FDA Adverse Event Injury Summary report: N

LOGIC KNEE COMPONENTS

MDR report key: 23096912 · Received September 19, 2025

Report

Report Number
1038671-2025-02950
Event Type
Injury
Date Received
September 19, 2025
Report Date
September 19, 2025
Manufacturer
EXACTECH, INC.
Product Code
JWH
Adverse Event
Yes
Report Source
Manufacturer report
Reporter Location
US
Reporter Occupation
PHYSICIAN
Health Professional
Yes

Narratives

Additional Manufacturer Narrative · 0

D10: 02-010-01-0235 - LOGIC FEMORAL PS CEM LEFT SZ 3.5: (B)(6) 02-012-35-3511 - LOGIC TIBIA PS MOD INSRT SZ 3.5 11MM: (B)(6) 02-012-45-3525 - LGC TIBIAL FIT TRAY CEM SZ 3.5F / 2.5T: (B)(6). 200-02-35 - THREE PEG PATELLA 35MM: (B)(6). (B)(6) - GPS IMPLANT KIT V2: (B)(6).

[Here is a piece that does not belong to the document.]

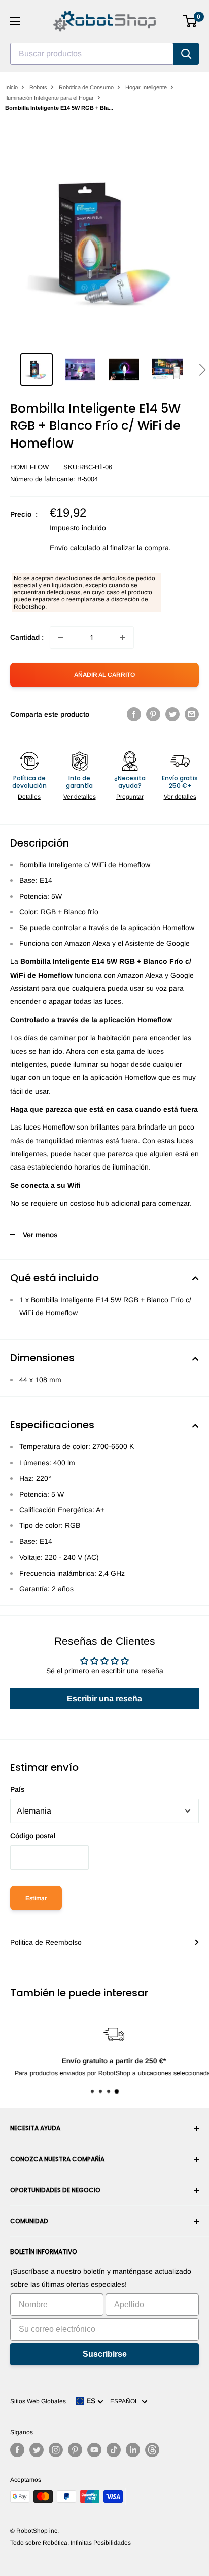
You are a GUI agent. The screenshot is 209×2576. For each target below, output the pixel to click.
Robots (38, 87)
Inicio (11, 87)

THE REPORTED EVENT WAS UNABLE TO BE CONFIRMED DUE TO LIMITED INFORMATION RECEIVED FROM THE CUSTOMER. NO DEVICE WAS RETURNED FOR EVALUATION; FURTHER, PHOTOGRAPHS AND/OR RADIOGRAPH IMAGES WERE NOT PROVIDED FOR REVIEW. OPERATIVE NOTES AND/OR MEDICAL RECORDS WERE NOT PROVIDED FOR REVIEW OF USAGE/ TECHNIQUE. A DEFINITIVE ROOT CAUSE WAS UNABLE TO BE DETERMINED AS THE NECESSARY INFORMATION TO ADEQUATELY INVESTIGATE THE REPORTED EVENT WAS NOT PROVIDED. IF ANY FURTHER INFORMATION IS OBTAINED THAT WOULD CHANGE OR ALTER ANY INFORMATION PROVIDED, A SUPPLEMENTAL REPORT WILL BE FILED ACCORDINGLY.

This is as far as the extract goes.